Please express each line of the records below as a string in a JSON list, one string per line, skipping blank lines and leaving the pictures out.

------------------------------------------------

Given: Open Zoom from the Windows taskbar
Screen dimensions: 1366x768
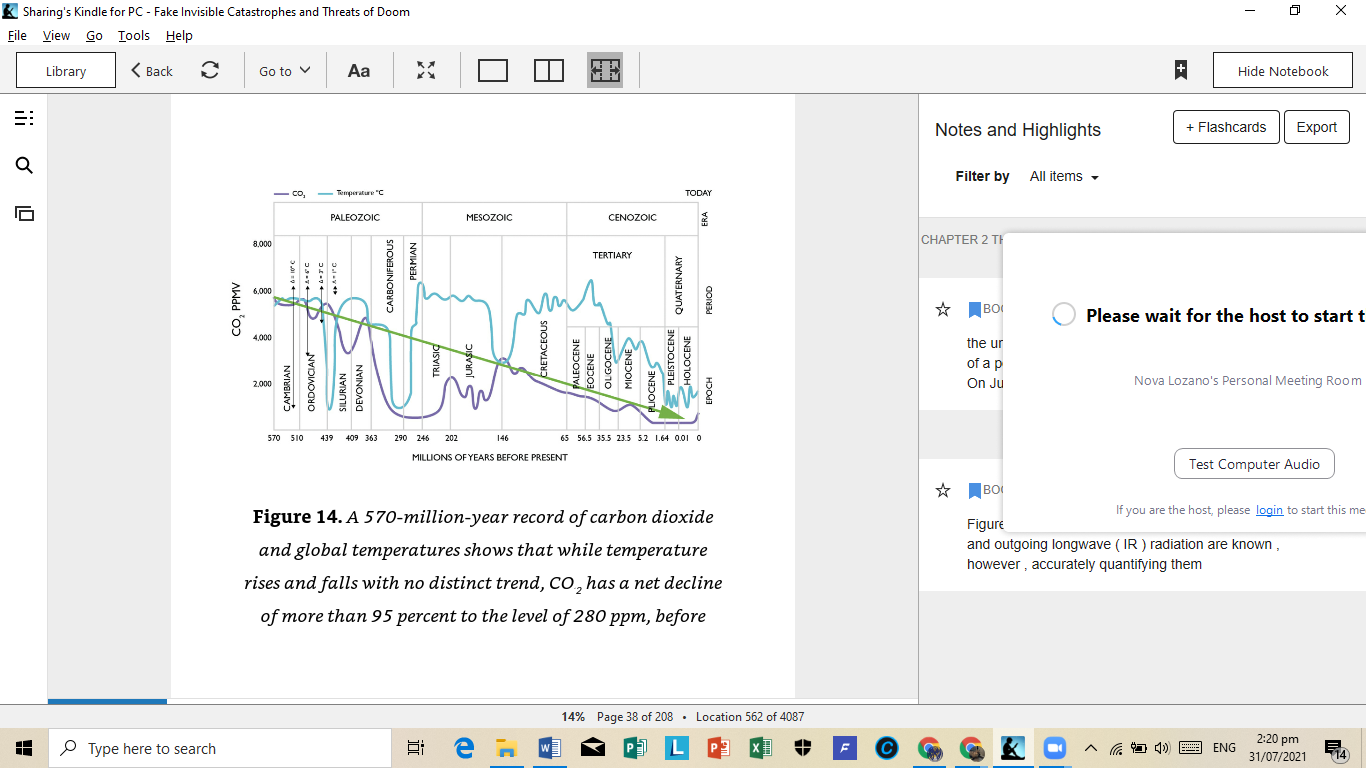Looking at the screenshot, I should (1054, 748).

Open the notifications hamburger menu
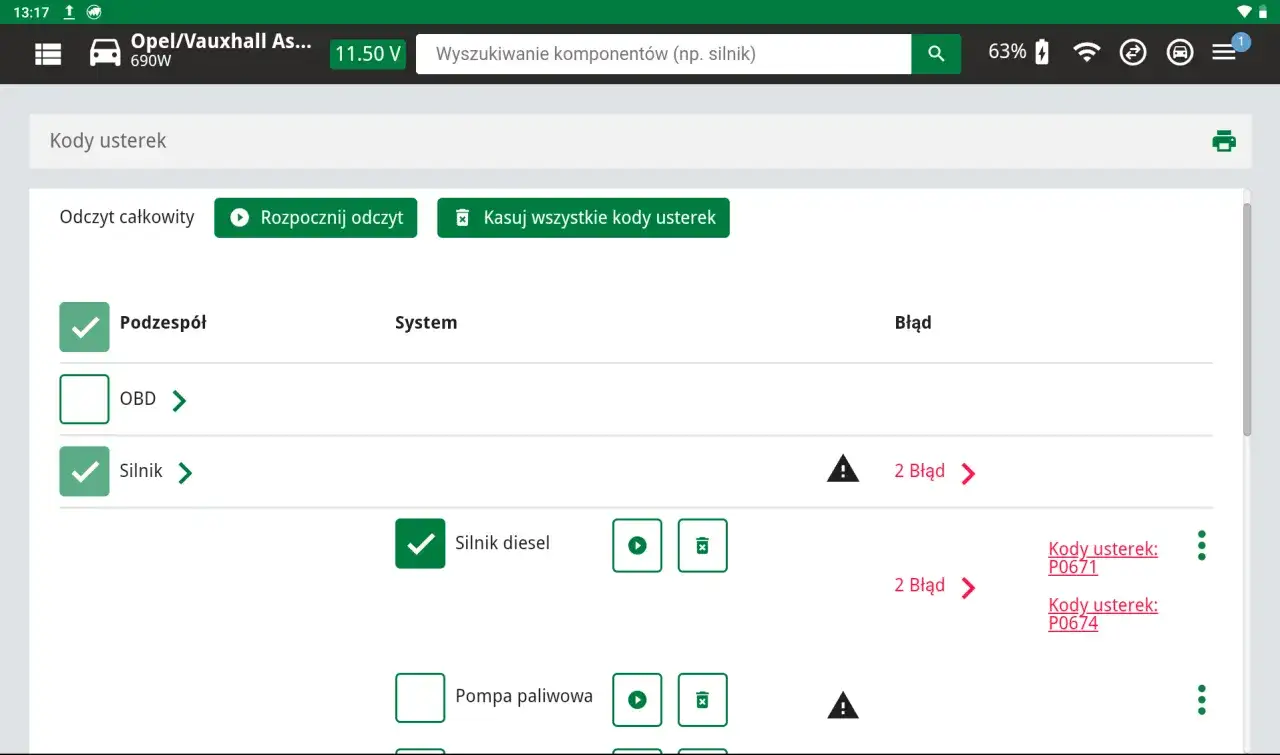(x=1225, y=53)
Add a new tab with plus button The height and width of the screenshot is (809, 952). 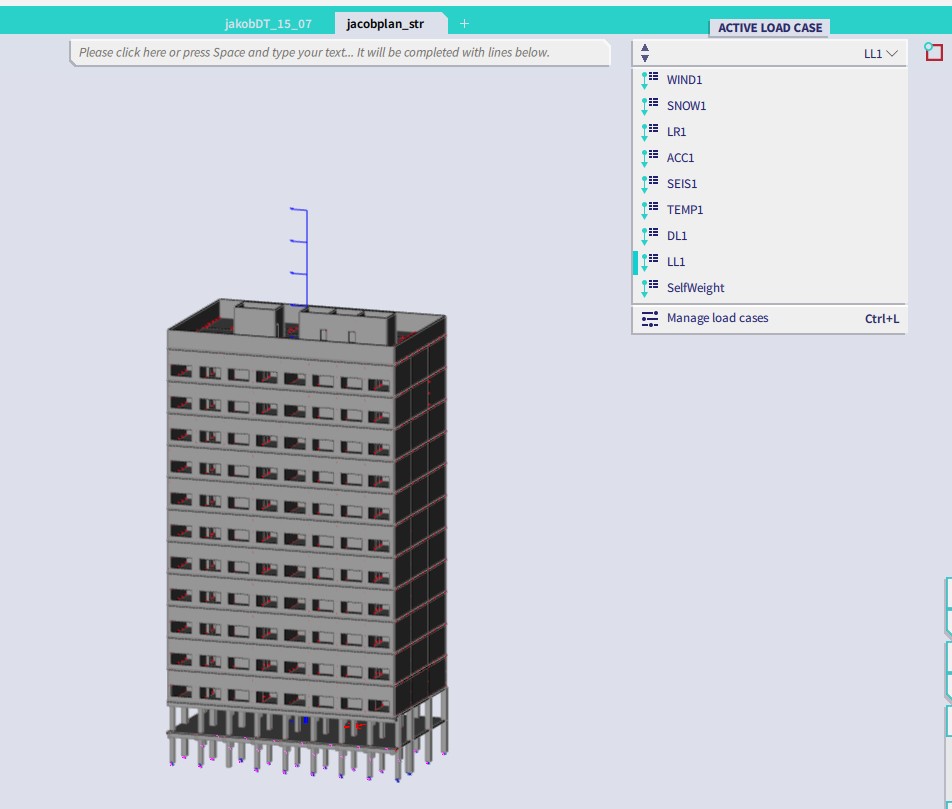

------------------------------------------------

● **EXERCISE SOLUTION**:
[
  "Given: Open Zoom from the Windows taskbar",
  "Screen dimensions: 1366x768",
  "Looking at the screenshot, I should (1054, 748).",
  "Open the notifications hamburger menu",
  "(x=1225, y=53)",
  "Add a new tab with plus button The height and width of the screenshot is (809, 952). "
]